Q:  I’m a realtor that deals in foreclosed houses. I have applied for 501(c)3 status because I want to turn some of these houses into residences for the homeless in our community. I will serve as the executive director and run the business portion of the nonprofit. I’m hiring my sister, who is a licensed social worker and case manager to deal with the individuals who move into these homes. In filling out the papers for the IRS I listed the two of us as directors and officers, along with a third person we know. I’m at the point where I’d like to begin building a larger board, but I don’t really know where to start.


A:  I’m glad you want to build a larger board, because it is essential. But, before discussing how you can do this, I feel the need to suggest that you rethink the structure you have already put in place. Inherent in it are a number of conflicts of interest that – if the IRS even grants your organization nonprofit status in its determination letter – will set off warning bells for many community leaders and potential donors, making it difficult to gain support for this worthy project.

The first is the familial relationship. Nonprofits are formed to serve the community. When they become a family affair, there is always a concern that the organization might end up serving the family instead. Because of this, the IRS will often turn down applications where it is evident that the board or staff will be dominated by a family. Clearly, you and your sister both have needed skills and the proper credentials to take on the roles you have designated. That helps. And, if you and she have different last names, you may pass under the radar screen with the IRS. But, in your own community where people are more likely to know your relationship, the question of who you are really doing this for can’t help but be on their minds – even assuming you both have sterling reputations.

The second potential for conflict is the fact that you and your sister will serve in the dual role of staff and board. This is never wise. The board has to make decisions regarding the staff, such as when the organization can afford to start paying salaries or providing benefits without negatively impacting services. You would be making these decisions for yourselves. Under nonprofit law, “insiders” – any persons who can influence a decision – cannot unduly benefit from their relationship with the organization without risking significant fines or the organization’s nonprofit status. (For more information, see “Serving a Dual Master Can Be Dangerous.”) Again, I must clarify that I’m not suggesting that you would make decisions that would trigger these penalties, but you don’t want people wondering if you have.

The third potential conflict – made all the more potent by the first two – is that you are opting to have staff serve as your officers. While this is allowed by many states, it’s usually seen in the larger, more “corporate” organizations such as hospitals and universities. Generally, in organizations such as yours it’s far more common to have directors serve as officers – an arrangement that introduces important checks and balances, especially around money and contracts. This is because you have more people looking at or reviewing the decisions that are made or the actions that are taken. The way things are, the community may question both why you have chosen to depart from the more typical structure and whether there are sufficient protocols in place to ensure good stewardship.

You may opt to keep the structure you currently have despite these potentials for conflict and concern. After all, you may never face any problems. However, if you decide not to make changes I would look to protect the organization by giving thought to how you can best communicate with the community proactively to allay any discomfort that could arise.

Certainly, creating a larger board is one way to help mitigate some of the potential conflicts. This is particularly true if you take advantage of the additional people by shifting to them some of the responsibilities you and your sister are currently taking on.

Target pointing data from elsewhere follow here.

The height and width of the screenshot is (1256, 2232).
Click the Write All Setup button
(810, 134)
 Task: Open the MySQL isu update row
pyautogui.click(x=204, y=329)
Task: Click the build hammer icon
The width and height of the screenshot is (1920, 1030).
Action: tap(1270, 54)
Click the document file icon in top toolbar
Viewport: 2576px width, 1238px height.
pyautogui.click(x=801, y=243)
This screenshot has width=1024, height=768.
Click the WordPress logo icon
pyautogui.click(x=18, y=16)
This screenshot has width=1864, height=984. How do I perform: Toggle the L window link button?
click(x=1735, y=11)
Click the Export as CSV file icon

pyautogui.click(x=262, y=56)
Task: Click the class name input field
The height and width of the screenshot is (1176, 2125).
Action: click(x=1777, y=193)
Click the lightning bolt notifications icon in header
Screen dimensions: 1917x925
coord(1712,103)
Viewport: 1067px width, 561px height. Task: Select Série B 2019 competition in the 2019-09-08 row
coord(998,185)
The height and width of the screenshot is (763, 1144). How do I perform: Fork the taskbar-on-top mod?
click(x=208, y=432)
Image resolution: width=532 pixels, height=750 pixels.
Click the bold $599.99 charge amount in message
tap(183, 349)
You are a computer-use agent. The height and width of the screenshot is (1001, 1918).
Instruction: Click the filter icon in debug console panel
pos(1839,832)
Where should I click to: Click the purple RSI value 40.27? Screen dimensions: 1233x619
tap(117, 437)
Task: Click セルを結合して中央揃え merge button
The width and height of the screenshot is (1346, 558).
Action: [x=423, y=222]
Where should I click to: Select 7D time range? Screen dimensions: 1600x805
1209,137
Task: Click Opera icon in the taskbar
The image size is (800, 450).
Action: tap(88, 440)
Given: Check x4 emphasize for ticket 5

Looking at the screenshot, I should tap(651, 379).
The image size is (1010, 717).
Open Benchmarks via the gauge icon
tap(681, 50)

So, to increase the size of the board, begin by determining the organization’s vision. What is needed overall to realize that vision? Specifically, what jobs must be done? How many people will you require to do these jobs (see “No Magic Formula for Computing the Size of a Board”)?  What skills, experience and personal characteristics should these people have to help you move the process along quickly and effectively? What will you expect of those who say yes? Will they, for instance, have to make a financial contribution? What can you offer them in return for their service? Perhaps it’s specialized training on the issue of homelessness or the opportunity to lead the community on this issue. Going through the exercise of writing out a job description and two-way expectations list for your board members will help you in answering these questions. Once complete, these tools will also help the individuals you approach determine if service on your board is right for them.

Brainstorm the types of people that might want to take on the tasks you’ve identified. Don’t just think the requisite lawyer and CPA. Homelessness is an issue that affects all of us. Business people, government officials, police, neighborhood watch captains, veterans, those who work in veterans organizations, the range of people dealing with the mentally ill, commercial and residential developers, city planners, transportation officials, food purveyors, religious leaders and economists are just a few of the types of people who might be interested in helping you on this project.

Consider where you are most likely to find these people.  Is it through a local, state or federal agency, the media, the church, a university? Ask people you know for names of others you should be talking to in each of these arenas. Ask those individuals who else you should be speaking with. Keep widening the circle.

Every time you get a name or meet with someone, put that person on your mailing list. Let everyone on the list know about the work you are doing, the recognition you are getting, the events you are having. Put them on a committee to see how they follow-through. It will soon become apparent who you should ask to join your board.

One last note: The people you will most want to stand by your side are the ones who will likely run the other direction unless the potential conflicts noted above have been minimized. Therefore, you might want to talk to an attorney that specializes in nonprofit law to help you make appropriate changes to your bylaws.